On March 12, Juan Garcia, a 53-year-old homeless man, was brutally murdered in an alley off 9th and Alvarado streets in the Westlake District, just west of downtown Los Angeles. At first, the police were stumped; there were no known witnesses and few clues. Then a 43-year-old undocumented immigrant who witnessed the crime came forward and told the homicide detectives from the Rampart station what he saw. Because of his help, a suspect was identified and arrested a few days later while hiding on skid row. Because the witness was not afraid to contact the police, an accused murderer was taken off the streets, and we are all a little bit safer. Stories like this are repeated daily in Los Angeles.

Keeping America’s neighborhoods safe requires our police forces to have the trust and help of everyone in our communities. My nearly 40 years in law enforcement, and my experience as police commissioner in Boston and New York City and as chief in Los Angeles, have taught me this.

Yet every day our effectiveness is diminished because immigrants living and working in our communities are afraid to have any contact with the police. A person reporting a crime should never fear being deported, but such fears are real and palpable for many of our immigrant neighbors.

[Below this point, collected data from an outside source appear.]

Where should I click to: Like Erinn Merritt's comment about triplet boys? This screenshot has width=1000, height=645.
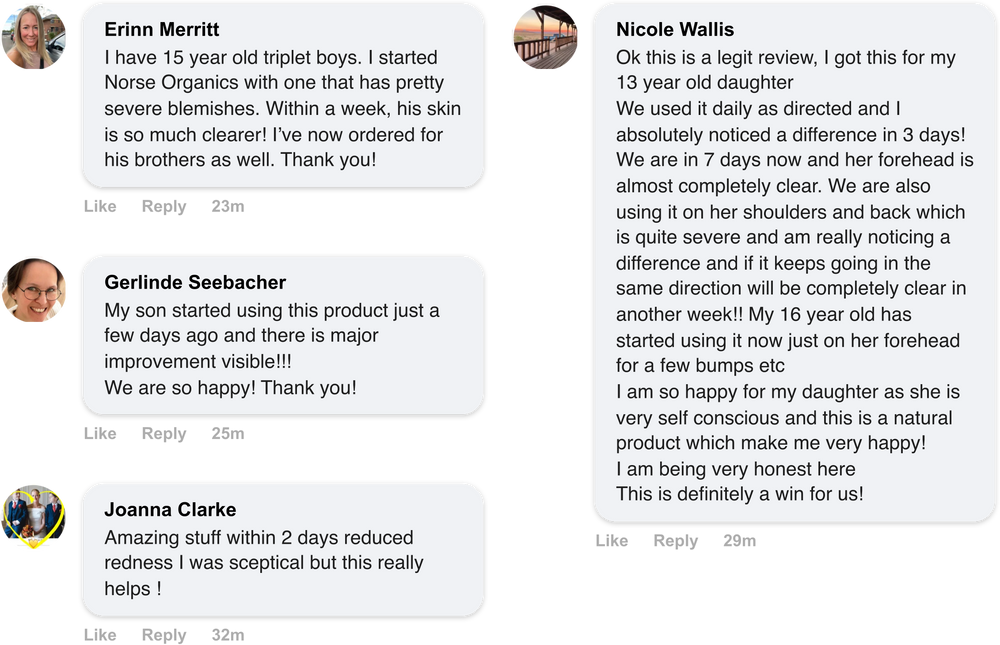click(x=99, y=207)
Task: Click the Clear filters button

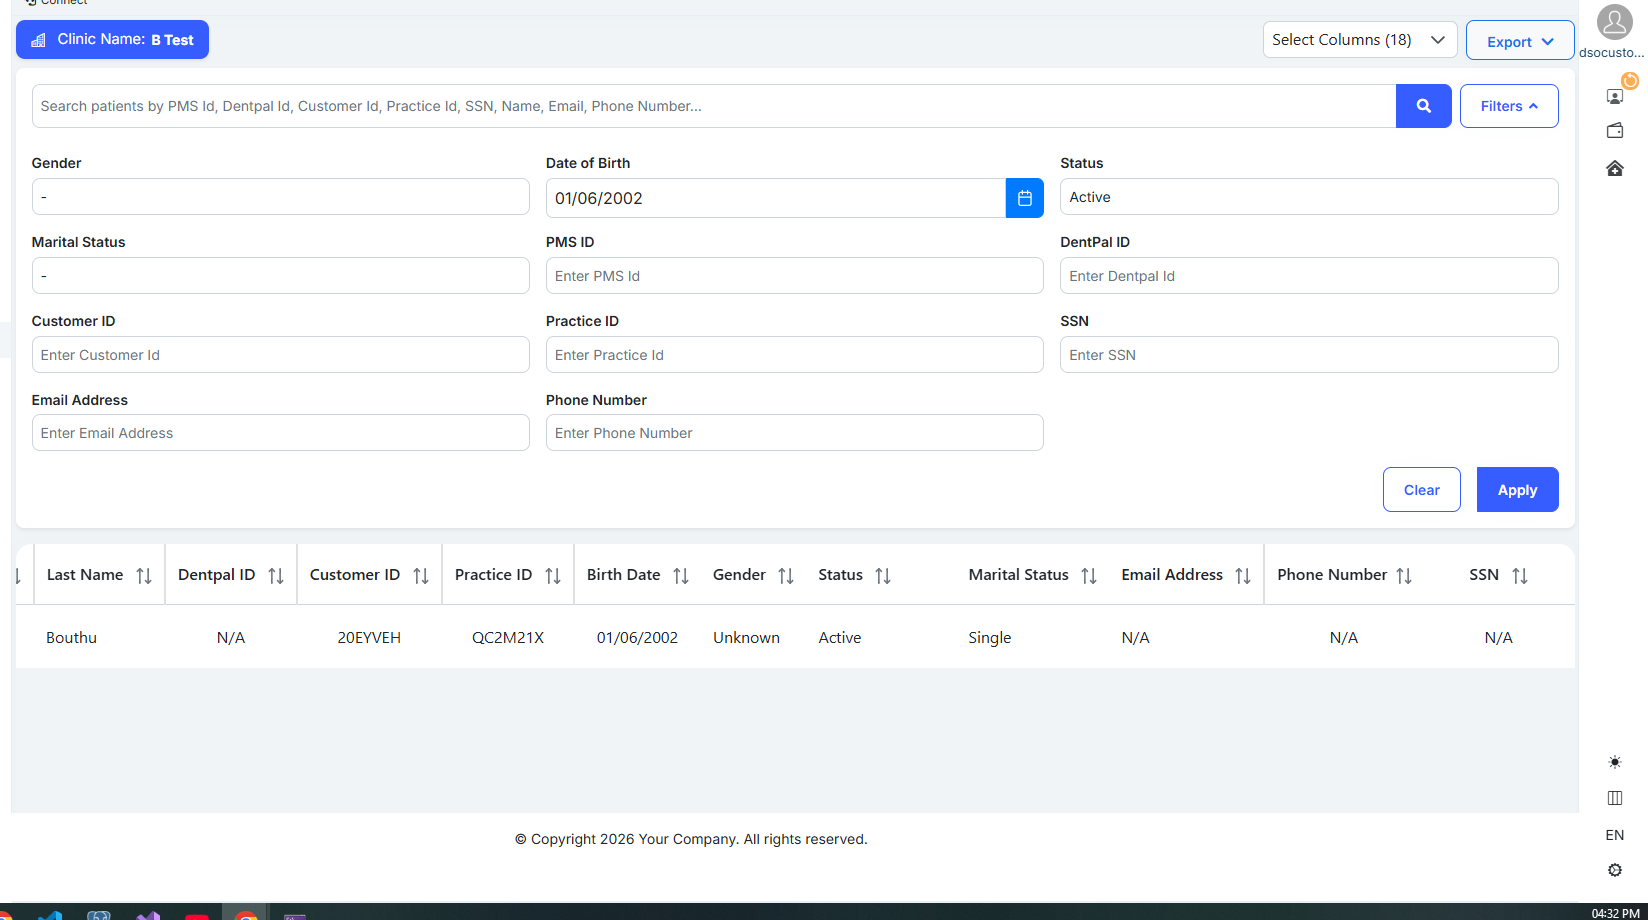Action: [1421, 490]
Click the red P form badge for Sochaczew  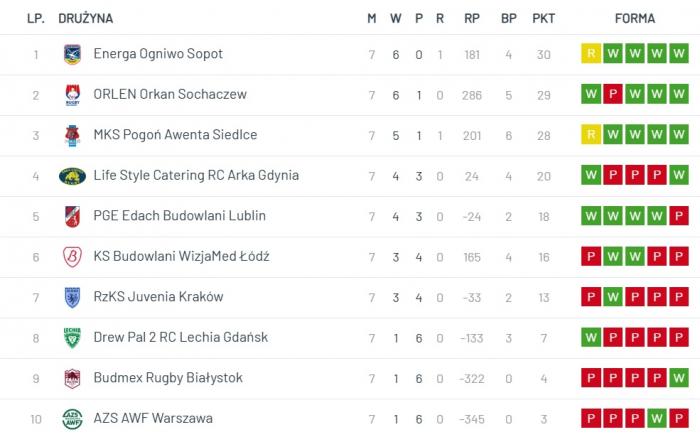click(613, 95)
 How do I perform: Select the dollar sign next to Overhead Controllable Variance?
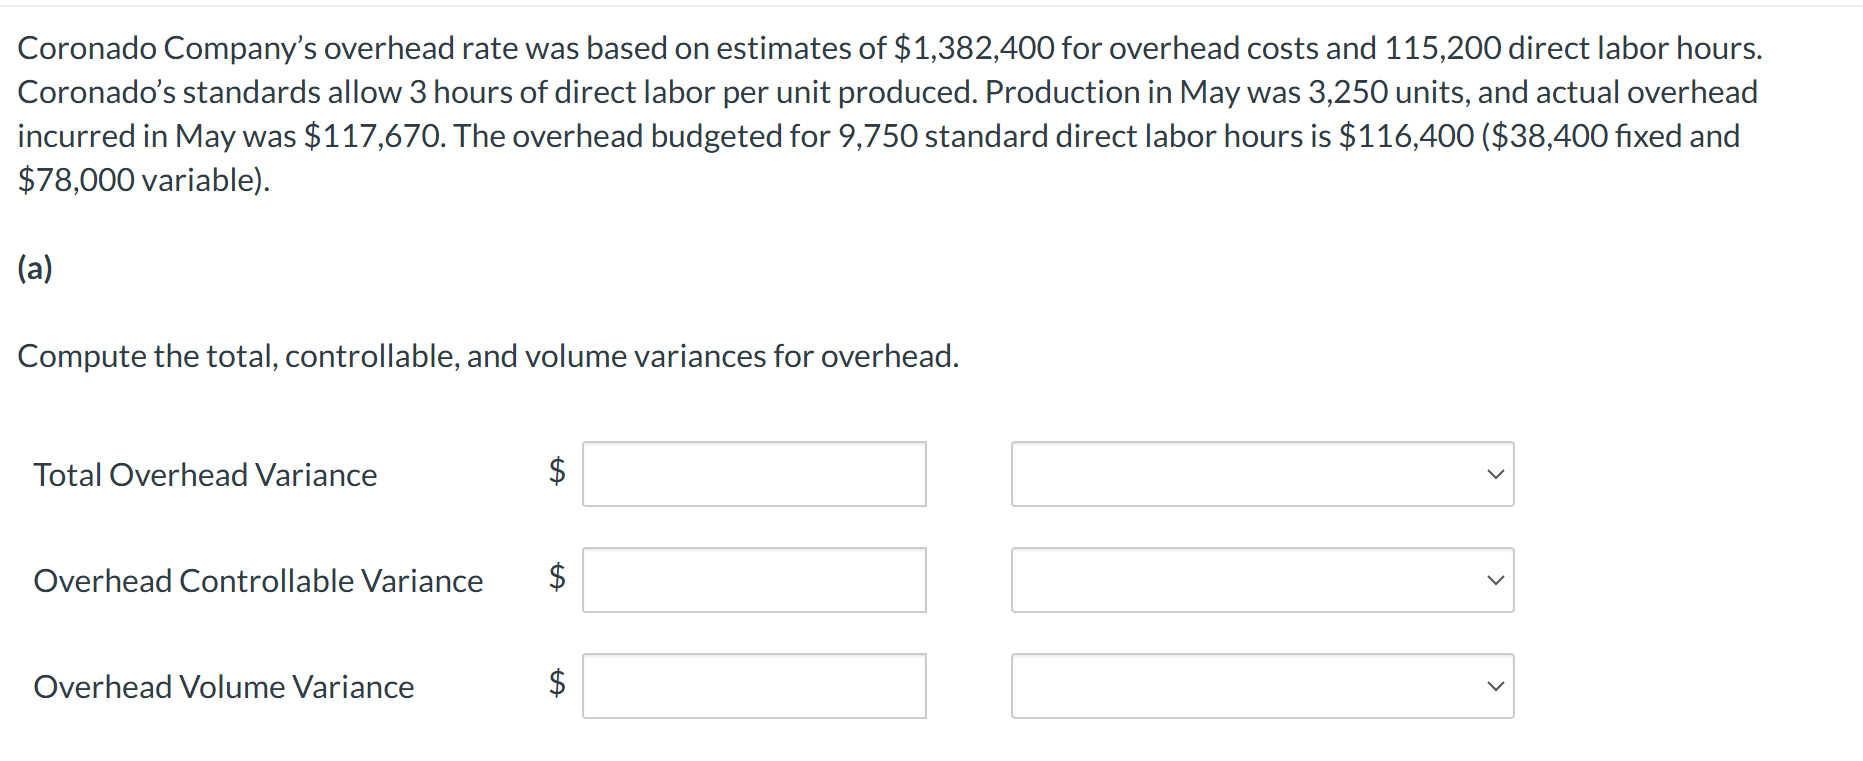pos(557,580)
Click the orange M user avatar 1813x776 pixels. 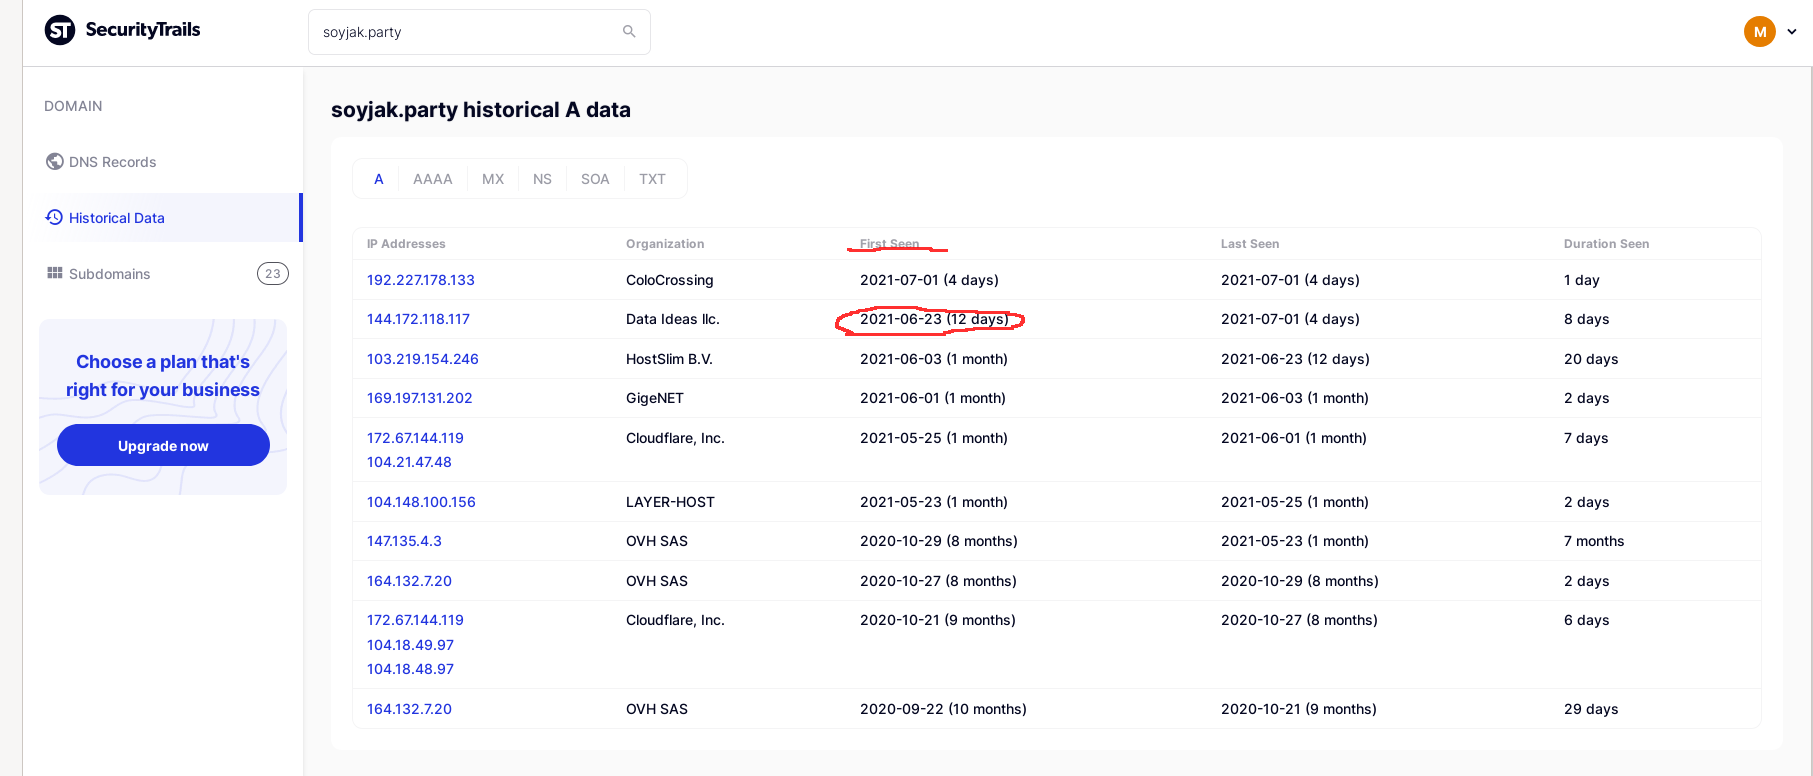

This fear is not unfounded. Earlier this month, Homeland Security Secretary Janet Napolitano announced that 11 more locations across the United States have agreed to participate in a controversial law enforcement program known as 287(g). The program gives local law enforcement agencies the powers of federal immigration agents by entering into agreements with Homeland Security’s Immigration and Customs Enforcement, or ICE. Although many local agencies have declined to participate in 287(g), 67 state and local law enforcement agencies are working with ICE, acting as immigration agents.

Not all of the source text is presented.